___ Extracted records
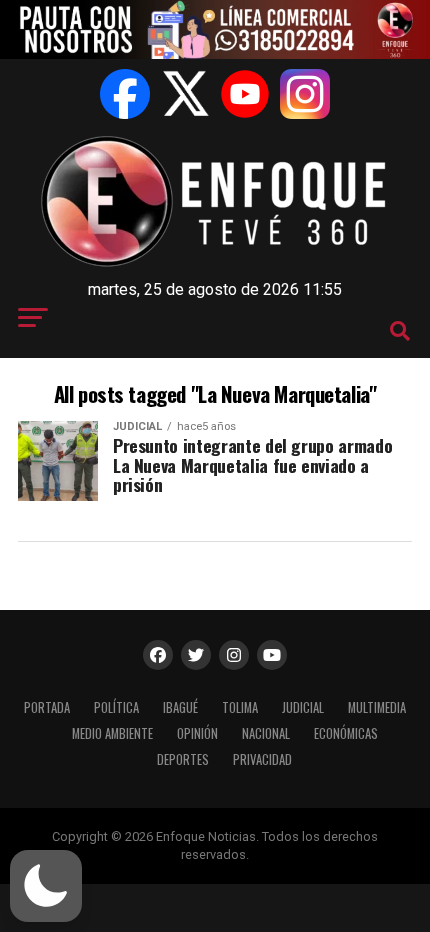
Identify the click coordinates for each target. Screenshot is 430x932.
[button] (46, 886)
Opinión (197, 733)
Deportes (183, 759)
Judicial (303, 707)
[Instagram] (305, 94)
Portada (47, 707)
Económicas (346, 733)
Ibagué (180, 707)
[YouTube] (245, 94)
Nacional (266, 733)
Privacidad (262, 759)
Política (116, 707)
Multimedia (377, 707)
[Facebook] (125, 94)
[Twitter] (185, 94)
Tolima (240, 707)
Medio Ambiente (112, 733)
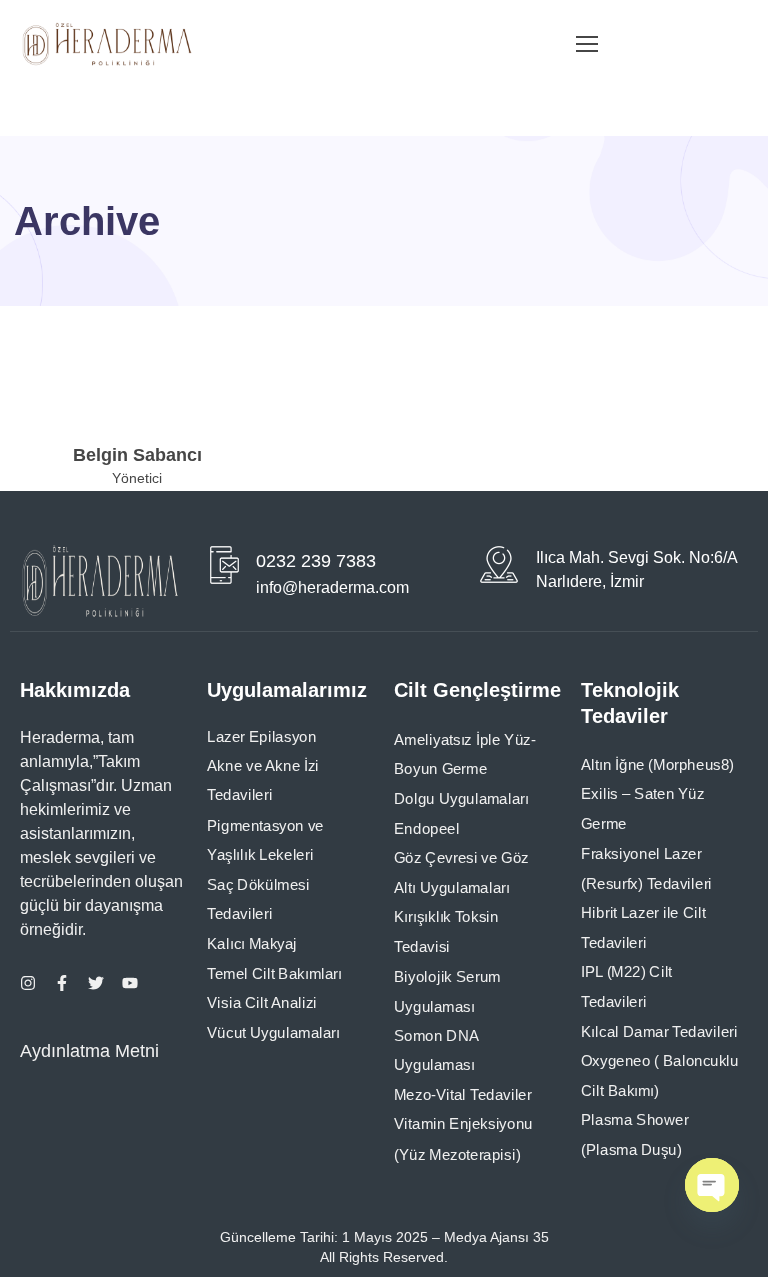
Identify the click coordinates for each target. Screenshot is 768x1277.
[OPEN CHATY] (712, 1185)
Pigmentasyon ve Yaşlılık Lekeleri (265, 841)
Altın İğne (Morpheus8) (657, 765)
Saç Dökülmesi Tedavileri (258, 900)
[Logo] (107, 44)
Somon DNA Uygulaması (436, 1051)
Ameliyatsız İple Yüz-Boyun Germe (465, 755)
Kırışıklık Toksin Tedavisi (446, 933)
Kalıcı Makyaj (252, 944)
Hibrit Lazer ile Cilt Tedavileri (643, 928)
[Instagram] (28, 983)
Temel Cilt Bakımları (274, 974)
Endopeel (427, 829)
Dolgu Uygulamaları (461, 799)
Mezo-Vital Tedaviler (463, 1095)
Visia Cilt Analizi (262, 1003)
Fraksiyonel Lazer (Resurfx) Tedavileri (646, 869)
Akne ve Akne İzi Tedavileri (263, 781)
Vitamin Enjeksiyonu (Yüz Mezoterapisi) (463, 1140)
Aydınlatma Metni (89, 1051)
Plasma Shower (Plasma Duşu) (634, 1136)
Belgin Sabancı (137, 455)
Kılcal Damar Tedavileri (659, 1032)
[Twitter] (96, 983)
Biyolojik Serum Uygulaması (447, 992)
______
Problem statement: Whenever the word "Screenshot" shows up in a line above, copy that line.

Written response:
Identify the click coordinates for each target. Screenshot is 430x932.
Identify the click coordinates for each target. Screenshot is 768x1277.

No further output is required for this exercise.